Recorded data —
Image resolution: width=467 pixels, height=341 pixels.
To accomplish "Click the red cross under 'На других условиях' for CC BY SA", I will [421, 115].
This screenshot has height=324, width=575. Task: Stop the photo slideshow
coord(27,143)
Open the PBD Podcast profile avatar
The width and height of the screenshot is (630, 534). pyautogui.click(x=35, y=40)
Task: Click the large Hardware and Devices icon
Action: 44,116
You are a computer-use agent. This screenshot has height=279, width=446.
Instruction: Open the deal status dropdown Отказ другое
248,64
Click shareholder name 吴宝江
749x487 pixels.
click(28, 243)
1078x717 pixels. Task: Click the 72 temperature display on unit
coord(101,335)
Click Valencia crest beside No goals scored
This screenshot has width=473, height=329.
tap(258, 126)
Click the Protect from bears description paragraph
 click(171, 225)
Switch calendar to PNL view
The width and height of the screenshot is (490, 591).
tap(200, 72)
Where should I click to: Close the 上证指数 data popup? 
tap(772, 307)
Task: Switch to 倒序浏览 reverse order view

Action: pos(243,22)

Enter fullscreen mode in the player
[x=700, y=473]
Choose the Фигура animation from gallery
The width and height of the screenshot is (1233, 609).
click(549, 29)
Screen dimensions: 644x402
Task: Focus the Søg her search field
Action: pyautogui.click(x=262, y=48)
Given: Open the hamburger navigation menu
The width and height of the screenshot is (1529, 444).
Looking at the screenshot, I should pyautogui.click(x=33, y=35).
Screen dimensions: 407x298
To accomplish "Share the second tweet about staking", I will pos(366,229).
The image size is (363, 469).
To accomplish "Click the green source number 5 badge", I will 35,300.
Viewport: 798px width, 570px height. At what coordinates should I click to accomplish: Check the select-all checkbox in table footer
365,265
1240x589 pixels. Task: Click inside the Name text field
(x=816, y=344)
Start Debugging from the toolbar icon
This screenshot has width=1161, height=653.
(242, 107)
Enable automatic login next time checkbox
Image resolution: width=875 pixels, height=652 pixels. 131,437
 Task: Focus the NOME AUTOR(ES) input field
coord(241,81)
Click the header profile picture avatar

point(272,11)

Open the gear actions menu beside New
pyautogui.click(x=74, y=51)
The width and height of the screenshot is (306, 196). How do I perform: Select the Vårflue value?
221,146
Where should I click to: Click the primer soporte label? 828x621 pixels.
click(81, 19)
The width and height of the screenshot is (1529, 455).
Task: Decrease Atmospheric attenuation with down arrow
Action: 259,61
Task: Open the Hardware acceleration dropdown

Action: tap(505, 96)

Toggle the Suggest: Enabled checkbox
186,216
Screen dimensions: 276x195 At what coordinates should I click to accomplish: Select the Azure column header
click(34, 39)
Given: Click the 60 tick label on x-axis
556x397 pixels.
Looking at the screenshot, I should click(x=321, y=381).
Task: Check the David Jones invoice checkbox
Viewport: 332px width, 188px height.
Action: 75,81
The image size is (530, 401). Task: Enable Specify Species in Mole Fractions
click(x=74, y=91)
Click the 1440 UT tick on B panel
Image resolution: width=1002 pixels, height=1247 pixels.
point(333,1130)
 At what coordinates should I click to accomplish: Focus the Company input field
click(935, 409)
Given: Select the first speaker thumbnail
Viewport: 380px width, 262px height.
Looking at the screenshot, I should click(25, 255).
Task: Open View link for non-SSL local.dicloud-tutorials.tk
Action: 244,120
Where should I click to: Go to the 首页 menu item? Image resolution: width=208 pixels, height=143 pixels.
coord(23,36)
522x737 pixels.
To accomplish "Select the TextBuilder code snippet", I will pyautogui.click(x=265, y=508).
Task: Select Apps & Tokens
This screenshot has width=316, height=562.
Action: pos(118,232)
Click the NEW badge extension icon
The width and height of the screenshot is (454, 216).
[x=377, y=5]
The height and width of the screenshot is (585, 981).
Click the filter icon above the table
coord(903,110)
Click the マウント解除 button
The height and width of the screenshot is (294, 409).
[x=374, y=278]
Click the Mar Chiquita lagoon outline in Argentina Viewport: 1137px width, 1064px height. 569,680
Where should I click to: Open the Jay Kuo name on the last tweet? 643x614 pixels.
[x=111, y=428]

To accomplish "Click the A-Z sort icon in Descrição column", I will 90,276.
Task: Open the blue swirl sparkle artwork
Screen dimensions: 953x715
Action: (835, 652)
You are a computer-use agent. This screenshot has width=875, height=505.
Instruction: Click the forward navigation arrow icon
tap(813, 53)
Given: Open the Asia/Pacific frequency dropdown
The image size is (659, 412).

YOUR ASSIGNMENT —
Print every entry exactly.

SOLUTION —
Image resolution: width=467 pixels, height=341 pixels.
To accomplish "Click the red cross under 'На других условиях' for CC BY SA", I will [421, 115].
This screenshot has height=324, width=575. Task: Stop the photo slideshow
coord(27,143)
Open the PBD Podcast profile avatar
The width and height of the screenshot is (630, 534). pyautogui.click(x=35, y=40)
Task: Click the large Hardware and Devices icon
Action: 44,116
You are a computer-use agent. This screenshot has height=279, width=446.
Instruction: Open the deal status dropdown Отказ другое
248,64
Click shareholder name 吴宝江
749x487 pixels.
click(28, 243)
1078x717 pixels. Task: Click the 72 temperature display on unit
coord(101,335)
Click Valencia crest beside No goals scored
This screenshot has width=473, height=329.
tap(258, 126)
Click the Protect from bears description paragraph
 click(171, 225)
Switch calendar to PNL view
The width and height of the screenshot is (490, 591).
tap(200, 72)
Where should I click to: Close the 上证指数 data popup? 
tap(772, 307)
Task: Switch to 倒序浏览 reverse order view

Action: pos(243,22)

Enter fullscreen mode in the player
[x=700, y=473]
Choose the Фигура animation from gallery
The width and height of the screenshot is (1233, 609).
click(549, 29)
Screen dimensions: 644x402
Task: Focus the Søg her search field
Action: pyautogui.click(x=262, y=48)
Given: Open the hamburger navigation menu
The width and height of the screenshot is (1529, 444).
Looking at the screenshot, I should pyautogui.click(x=33, y=35).
Screen dimensions: 407x298
To accomplish "Share the second tweet about staking", I will pos(366,229).
The image size is (363, 469).
To accomplish "Click the green source number 5 badge", I will 35,300.
Viewport: 798px width, 570px height. At what coordinates should I click to accomplish: Check the select-all checkbox in table footer
365,265
1240x589 pixels. Task: Click inside the Name text field
(x=816, y=344)
Start Debugging from the toolbar icon
This screenshot has width=1161, height=653.
(242, 107)
Enable automatic login next time checkbox
Image resolution: width=875 pixels, height=652 pixels. 131,437
 Task: Focus the NOME AUTOR(ES) input field
coord(241,81)
Click the header profile picture avatar

point(272,11)

Open the gear actions menu beside New
pyautogui.click(x=74, y=51)
The width and height of the screenshot is (306, 196). How do I perform: Select the Vårflue value?
221,146
Where should I click to: Click the primer soporte label? 828x621 pixels.
click(81, 19)
The width and height of the screenshot is (1529, 455).
Task: Decrease Atmospheric attenuation with down arrow
Action: 259,61
Task: Open the Hardware acceleration dropdown

Action: tap(505, 96)

Toggle the Suggest: Enabled checkbox
186,216
Screen dimensions: 276x195 At what coordinates should I click to accomplish: Select the Azure column header
click(34, 39)
Given: Click the 60 tick label on x-axis
556x397 pixels.
Looking at the screenshot, I should click(x=321, y=381).
Task: Check the David Jones invoice checkbox
Viewport: 332px width, 188px height.
Action: 75,81
The image size is (530, 401). Task: Enable Specify Species in Mole Fractions
click(x=74, y=91)
Click the 1440 UT tick on B panel
Image resolution: width=1002 pixels, height=1247 pixels.
point(333,1130)
 At what coordinates should I click to accomplish: Focus the Company input field
click(935, 409)
Given: Select the first speaker thumbnail
Viewport: 380px width, 262px height.
Looking at the screenshot, I should click(25, 255).
Task: Open View link for non-SSL local.dicloud-tutorials.tk
Action: 244,120
Where should I click to: Go to the 首页 menu item? Image resolution: width=208 pixels, height=143 pixels.
coord(23,36)
522x737 pixels.
To accomplish "Select the TextBuilder code snippet", I will pyautogui.click(x=265, y=508).
Task: Select Apps & Tokens
This screenshot has width=316, height=562.
Action: pos(118,232)
Click the NEW badge extension icon
The width and height of the screenshot is (454, 216).
[x=377, y=5]
The height and width of the screenshot is (585, 981).
Click the filter icon above the table
coord(903,110)
Click the マウント解除 button
The height and width of the screenshot is (294, 409).
[x=374, y=278]
Click the Mar Chiquita lagoon outline in Argentina Viewport: 1137px width, 1064px height. 569,680
Where should I click to: Open the Jay Kuo name on the last tweet? 643x614 pixels.
[x=111, y=428]

To accomplish "Click the A-Z sort icon in Descrição column", I will 90,276.
Task: Open the blue swirl sparkle artwork
Screen dimensions: 953x715
Action: (835, 652)
You are a computer-use agent. This screenshot has width=875, height=505.
Instruction: Click the forward navigation arrow icon
tap(813, 53)
Given: Open the Asia/Pacific frequency dropdown
The image size is (659, 412).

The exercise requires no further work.